Como el chamán que actúa de puente entre lo físico y lo espiritual, José Maya llegaba este domingo a la Bienal de Sevilla para presentar Lejano, un ritual místico que invita a viajar entre el flamenco que fue y será. Si es que acaso ha existido alguna vez una línea fija que ponga límites temporales a un arte siempre tan nuevo como ancestral.
Convocando el trance, el artista busca desde el inicio el apoyo en lo tribal, en lo colectivo, dejando que sean las voces de José del Calli, Delia Membribe, José Pechuguita y Juan de la María y la música de El Peli (Guitarra), Batio Hangonyi (Violonchelo), Lucky Losada (Percusión) y Husam Hamumi (Kanun) las que le sirvan de estímulo y le permitan encontrar su voz más profunda, la que le marque el camino hacia la luz.
Hay un halo hipnótico en el ambiente en el que es Maya el que nos guía. El ritmo es intenso, a ratos angustioso, pero sentimos que con él estamos a salvo. No hay más que seguir sus pasos y dejarnos llevar por su capacidad expresiva y su baile fulgente y recóndito.
Sólo había que contar los artistas que se encontraban en el patio de butacas (Carmen Ledesma, Rafaela Carrasco, El Choro, María Carrasco, María Terremoto o Gloria de Rosario, entre otros) para confirmar que estamos ante un bailaor de culto. Un artista completo y singular que no se parece a ninguno de sus contemporáneos y que despliega un baile vigoroso y enérgico. De pies a cabeza.
Con él no cabe el aburrimiento, tampoco la tregua. Y nos gusta, sobre todo, cuando juega, se divierte y se libera, como vimos en las alegrías o en las bulerías de cierre en las que rebosó flamencura.
Lo mejor de Maya es que combina la visceralidad de sus pies veloces, sus giros rabiosos y sus desplantes robustos, con un lenguaje coreográfico rico de recursos, un porte elegante y una capacidad expresiva que muchos bailaores olvidan: ¡qué alegría de brazos y muñecas! Quizá por eso no entendimos el interés por subrayar cada remate y ponerle altavoz a la percusión entrecortando un baile que nos gustaría haber disfrutado desde el potencial natural del cuerpo de Maya.
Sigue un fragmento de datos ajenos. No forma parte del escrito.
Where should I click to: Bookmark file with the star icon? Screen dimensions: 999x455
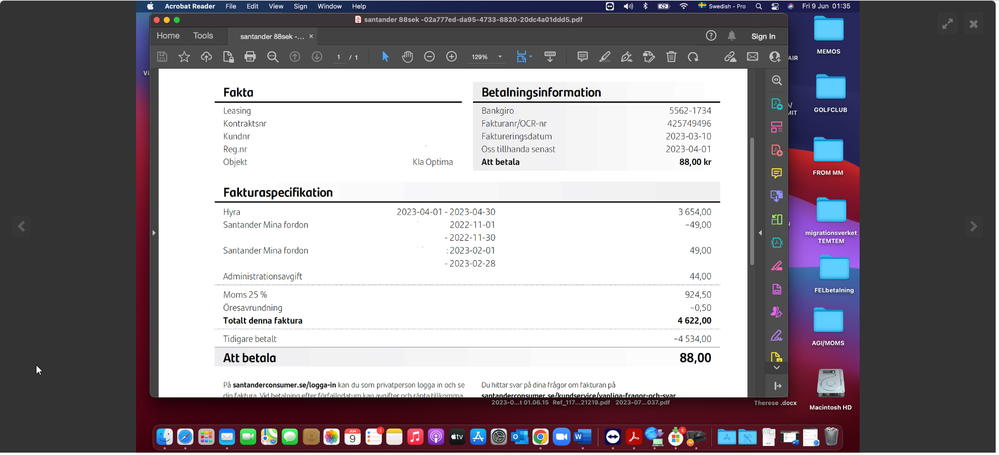click(184, 57)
El exceso de decibelios que imperó en la obra, y que resultó por momentos insoportable, no sólo aportó una intensidad innecesaria (ya es el baile del madrileño lo suficientemente poderoso como para tener que remarcarlo de manera machacona) sino que nos distrajo de su discurso artístico. Y, en este frenesí forzado, después de todo el despliegue, acabamos echando de menos un poco de pausa y de silencio que nos permitiera contemplar los matices de un artista único e imprevisible.